Russia-NATO relations have a complicated and unambiguous historical record. Since the very beginning of the bloc's activities in 1949, the USSR strenuously criticised the Alliance's policy for being aggressive with regard to the Soviet Union and its allies. However, in 1954 the USSR came up with a peace initiative to create an all-European collective security system. At that time, the USSR was ready to consider accession to NATO. But NATO's refusal prompted the USSR and its allies in 1955 to set up their own security organisation - the Warsaw Treaty Organisation. Thus, further European history up to the early 1990s consisted in the NATO-the Warsaw Treaty Organisation confrontation within the containment doctrine.
As a result of radical changes in the world in the late 1980s, the relations between Russia and NATO saw a U-turn in the early 1990s shifting from confrontation to co-operation.

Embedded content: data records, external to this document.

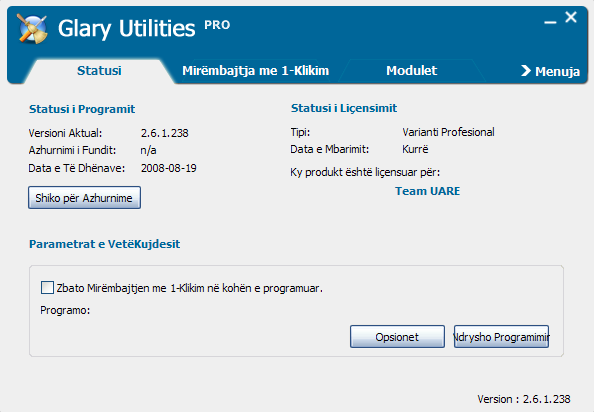The height and width of the screenshot is (412, 594).
Task: Click the Parametrat e VetëKujdesit heading
Action: coord(105,244)
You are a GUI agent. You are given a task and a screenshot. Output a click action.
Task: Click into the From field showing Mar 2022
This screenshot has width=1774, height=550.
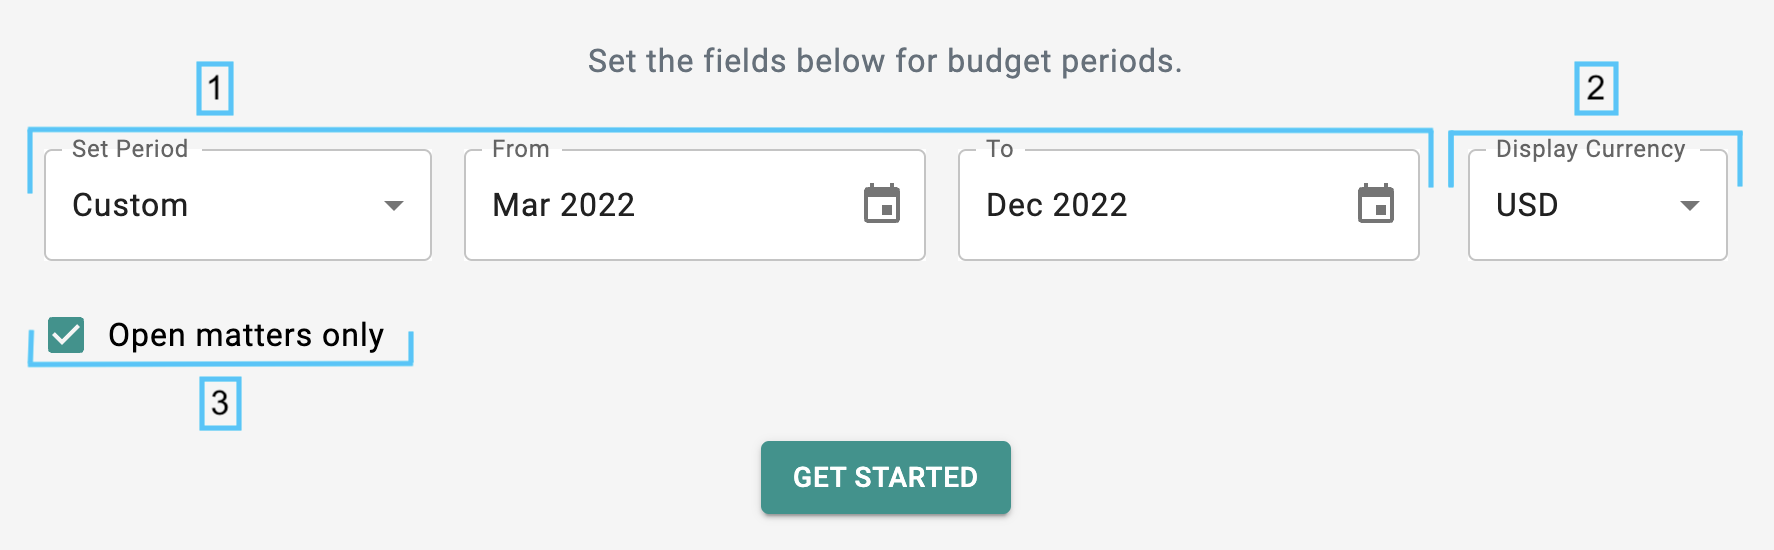[x=695, y=205]
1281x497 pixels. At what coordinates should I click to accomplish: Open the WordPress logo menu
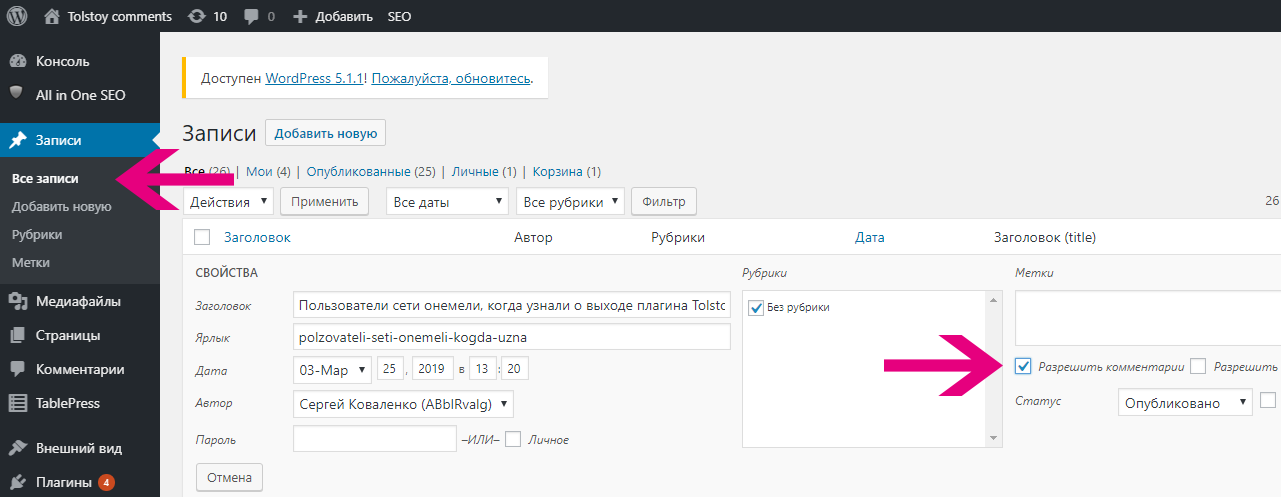point(17,16)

On June 22nd, 1994 Russia and NATO signed an agreement on Russia joining the Partnership for Peace program. In 1995 the Russia-NATO individual partnership program was put into operation. Finally on December 10th, 1996 at a NATO Council session, representatives of the bloc and Russia agreed to launch negotiations on the Russia-NATO Fundamental Act.
On May 27th, 1997 the Act was signed by Russia's first President Boris Yeltsin and NATO Secretary General Xavier Solana in Paris.
The agreement is based on the fact that Russia and NATO no longer view each other as enemies and set the main task of overcoming the remaining consequences of the former confrontation and competition, and of enhancing mutual trust and co-operation.
The document's principal goals are mutual transparency in developing and implementing defence policy and military doctrines; preventing conflicts and settling disputes by peaceful means in line with the UN and OSCE principles; consultations and joint participation in peace-keeping operations conducted under the UN Security Council's leadership or under the OSCE's wing.
The Act defines the goals and mechanism for consultations, co-operation, joint decision-making and joint efforts. The document also stresses the need for co-operation with the OSCE within the Partnership for Peace program, and with other international organisations.
In accordance with the Act, the Russia-NATO Permanent Joint Council was set up with its first session taking place on July 18th in Brussels. The Council is to hold consultations, coordinate activities and make common decisions and harmonised efforts related to security and other issues of mutual concern. The Council's sessions are held on a regular basis at different levels and in different forms. Twice a year, sessions at the foreign and defence ministers' level are to be held, and once a month at the level of ambassadors and permanent NATO representatives.
However, in late March 1999 in view of NATO's aggression against Yugoslavia, Russia's relations with the Alliance were suspended at all levels of co-operation. The relations between Russia and NATO took their final shape in February 2000 after the bloc's Secretary General Robertson visited Moscow for negotiations with President Vladimir Putin.
On May 14th, another summit of the Permanent Joint Council in Reykjavik at the level of foreign ministers ruled that the Council be transformed into a new format of Russia-NATO co-operation, the so-called Council of 20, at the May 28th meeting between the leadership of NATO countries and Russia.